Saved data entries

-- Opening Marker --

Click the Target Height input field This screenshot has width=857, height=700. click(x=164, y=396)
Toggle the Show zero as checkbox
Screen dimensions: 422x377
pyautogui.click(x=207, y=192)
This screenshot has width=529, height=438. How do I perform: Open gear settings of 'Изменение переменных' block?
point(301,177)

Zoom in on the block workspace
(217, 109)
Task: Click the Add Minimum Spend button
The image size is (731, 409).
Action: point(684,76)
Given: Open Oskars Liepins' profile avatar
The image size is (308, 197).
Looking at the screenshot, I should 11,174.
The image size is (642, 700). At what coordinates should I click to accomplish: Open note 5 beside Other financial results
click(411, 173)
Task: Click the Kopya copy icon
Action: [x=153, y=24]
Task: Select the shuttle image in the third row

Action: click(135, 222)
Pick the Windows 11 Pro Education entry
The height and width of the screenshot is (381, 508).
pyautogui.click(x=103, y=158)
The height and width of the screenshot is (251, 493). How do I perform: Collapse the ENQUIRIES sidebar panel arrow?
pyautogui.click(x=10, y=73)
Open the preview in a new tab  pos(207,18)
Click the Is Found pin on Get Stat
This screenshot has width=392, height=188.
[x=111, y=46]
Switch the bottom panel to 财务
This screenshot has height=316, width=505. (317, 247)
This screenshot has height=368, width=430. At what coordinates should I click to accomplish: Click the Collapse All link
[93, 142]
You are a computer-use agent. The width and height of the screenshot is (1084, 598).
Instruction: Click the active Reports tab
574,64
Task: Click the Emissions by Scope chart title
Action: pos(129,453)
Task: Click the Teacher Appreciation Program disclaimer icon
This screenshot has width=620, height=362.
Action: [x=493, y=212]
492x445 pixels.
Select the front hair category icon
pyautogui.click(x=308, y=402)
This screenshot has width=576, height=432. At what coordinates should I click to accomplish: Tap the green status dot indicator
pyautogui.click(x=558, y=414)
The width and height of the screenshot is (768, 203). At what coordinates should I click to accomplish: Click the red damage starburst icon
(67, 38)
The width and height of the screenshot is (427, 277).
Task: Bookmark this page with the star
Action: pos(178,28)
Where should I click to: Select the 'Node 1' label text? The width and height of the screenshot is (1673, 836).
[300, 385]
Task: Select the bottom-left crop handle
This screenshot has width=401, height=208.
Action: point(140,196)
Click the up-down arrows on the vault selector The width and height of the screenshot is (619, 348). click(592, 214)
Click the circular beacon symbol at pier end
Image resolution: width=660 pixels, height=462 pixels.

-- Closing Marker --

**Required work**. In the records above, find each line that mentions the string "pixels", then copy it.

**Answer below**.
492x445 pixels.
Image resolution: width=660 pixels, height=462 pixels.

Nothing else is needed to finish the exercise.